How Trump supercharged the EU’s tech independence push

BRUSSELS — Donald Trump may have finally done what years of warnings from Paris and Brussels could not: Convince Europe’s free-market holdouts that relying on American technology is a vulnerability.

With his threats toward Greenland, sanctions against international officials and willingness to weaponize Europe’s dependence on American firms, the U.S. president has broken down the final bits of resistance to a French-led push to promote European tech companies at the expense of American alternatives.

On Wednesday, the European Commission is set to unveil its so-called tech sovereignty package aimed at reducing reliance on foreign firms. While early drafts obtained by POLITICO suggest Brussels will shy away from forcing a clean break with foreign tech, the momentum behind the push for digital independence is now impossible to ignore.

____

• Exercise set:
**1)** In the article on EU tech independence, reproduce the passage whose opening words contain "BRUSSELS — Donald" and that closes with "impossible to ignore.", swapping "tech sovereignty package" for "digital sovereignty package".
**2)** For each statement, say yes or no according to the article on EU tech independence, and quote the words that decide it: (a) The European Commission is set to unveil its package on Wednesday. (b) Early drafts suggest Brussels will force a clean break with foreign tech. (c) The push to promote European tech companies is led by Germany.
Rely only on the article on EU tech independence for what follows.

____

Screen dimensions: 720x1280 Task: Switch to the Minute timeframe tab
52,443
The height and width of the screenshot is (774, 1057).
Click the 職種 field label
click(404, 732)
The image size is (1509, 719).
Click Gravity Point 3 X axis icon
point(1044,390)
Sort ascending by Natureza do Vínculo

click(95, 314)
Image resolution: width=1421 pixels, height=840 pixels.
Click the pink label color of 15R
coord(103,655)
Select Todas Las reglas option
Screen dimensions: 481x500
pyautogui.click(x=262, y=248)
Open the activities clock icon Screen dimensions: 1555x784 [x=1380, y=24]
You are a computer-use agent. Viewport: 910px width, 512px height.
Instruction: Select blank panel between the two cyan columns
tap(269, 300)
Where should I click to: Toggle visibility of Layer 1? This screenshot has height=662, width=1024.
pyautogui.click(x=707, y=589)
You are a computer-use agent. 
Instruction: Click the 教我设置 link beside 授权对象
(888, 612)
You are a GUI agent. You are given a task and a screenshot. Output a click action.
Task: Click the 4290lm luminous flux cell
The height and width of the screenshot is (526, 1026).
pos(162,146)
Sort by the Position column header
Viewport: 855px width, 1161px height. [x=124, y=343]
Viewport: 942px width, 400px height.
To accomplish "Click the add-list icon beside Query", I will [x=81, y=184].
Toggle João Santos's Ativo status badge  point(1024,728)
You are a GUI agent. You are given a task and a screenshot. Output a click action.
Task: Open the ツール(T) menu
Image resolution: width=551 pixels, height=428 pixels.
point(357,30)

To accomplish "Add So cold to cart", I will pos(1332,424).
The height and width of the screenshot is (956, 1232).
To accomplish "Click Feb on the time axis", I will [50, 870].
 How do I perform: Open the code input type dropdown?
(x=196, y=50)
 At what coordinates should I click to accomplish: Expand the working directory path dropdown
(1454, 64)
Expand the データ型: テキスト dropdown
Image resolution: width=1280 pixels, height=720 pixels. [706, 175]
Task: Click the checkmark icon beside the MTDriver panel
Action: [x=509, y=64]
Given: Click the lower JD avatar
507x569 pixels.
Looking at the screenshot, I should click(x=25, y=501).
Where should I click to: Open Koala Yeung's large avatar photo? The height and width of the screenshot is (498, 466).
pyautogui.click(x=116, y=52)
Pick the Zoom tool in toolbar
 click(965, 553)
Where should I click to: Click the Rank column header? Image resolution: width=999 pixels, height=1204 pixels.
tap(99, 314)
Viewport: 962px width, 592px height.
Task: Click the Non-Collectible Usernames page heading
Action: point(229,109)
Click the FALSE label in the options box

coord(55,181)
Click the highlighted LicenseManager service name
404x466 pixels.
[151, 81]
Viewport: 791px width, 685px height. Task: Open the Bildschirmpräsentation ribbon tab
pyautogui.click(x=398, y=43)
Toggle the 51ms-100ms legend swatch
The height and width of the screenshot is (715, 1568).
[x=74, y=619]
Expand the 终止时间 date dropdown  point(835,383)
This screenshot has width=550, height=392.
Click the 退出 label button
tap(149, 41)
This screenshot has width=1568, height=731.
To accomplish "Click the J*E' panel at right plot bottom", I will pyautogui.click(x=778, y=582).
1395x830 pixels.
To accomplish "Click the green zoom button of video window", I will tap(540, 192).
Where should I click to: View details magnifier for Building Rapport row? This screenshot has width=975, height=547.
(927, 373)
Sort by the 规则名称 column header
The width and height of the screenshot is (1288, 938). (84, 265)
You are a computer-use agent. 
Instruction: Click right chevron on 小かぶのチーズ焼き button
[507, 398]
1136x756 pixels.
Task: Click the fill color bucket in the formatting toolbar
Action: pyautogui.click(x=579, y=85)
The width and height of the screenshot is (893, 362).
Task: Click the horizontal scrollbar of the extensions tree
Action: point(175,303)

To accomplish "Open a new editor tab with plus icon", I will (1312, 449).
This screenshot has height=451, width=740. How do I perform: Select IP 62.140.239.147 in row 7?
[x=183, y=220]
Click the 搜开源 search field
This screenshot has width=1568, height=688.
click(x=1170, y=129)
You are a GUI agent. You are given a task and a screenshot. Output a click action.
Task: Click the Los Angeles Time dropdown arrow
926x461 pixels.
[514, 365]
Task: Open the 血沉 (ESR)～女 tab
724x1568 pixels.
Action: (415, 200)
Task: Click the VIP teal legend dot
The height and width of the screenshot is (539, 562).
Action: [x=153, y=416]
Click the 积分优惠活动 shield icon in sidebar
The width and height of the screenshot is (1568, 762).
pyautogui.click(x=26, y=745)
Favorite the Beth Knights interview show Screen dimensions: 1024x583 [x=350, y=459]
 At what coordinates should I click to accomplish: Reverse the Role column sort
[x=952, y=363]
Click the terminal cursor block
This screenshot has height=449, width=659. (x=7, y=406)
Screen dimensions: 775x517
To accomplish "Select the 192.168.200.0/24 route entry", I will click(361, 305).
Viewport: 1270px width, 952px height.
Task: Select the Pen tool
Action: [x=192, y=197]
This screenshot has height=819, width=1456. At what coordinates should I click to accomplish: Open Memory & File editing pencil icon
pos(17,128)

____

• Solved problems:
**1)**
BRUSSELS — Donald Trump may have finally done what years of warnings from Paris and Brussels could not: Convince Europe’s free-market holdouts that relying on American technology is a vulnerability.

With his threats toward Greenland, sanctions against international officials and willingness to weaponize Europe’s dependence on American firms, the U.S. president has broken down the final bits of resistance to a French-led push to promote European tech companies at the expense of American alternatives.

On Wednesday, the European Commission is set to unveil its so-called digital sovereignty package aimed at reducing reliance on foreign firms. While early drafts obtained by POLITICO suggest Brussels will shy away from forcing a clean break with foreign tech, the momentum behind the push for digital independence is now impossible to ignore.

**2)**
(a) Yes: "On Wednesday, the European Commission is set to unveil its so-called tech sovereignty package"
(b) No: "early drafts obtained by POLITICO suggest Brussels will shy away from forcing a clean break with foreign tech"
(c) No: "a French-led push to promote European tech companies"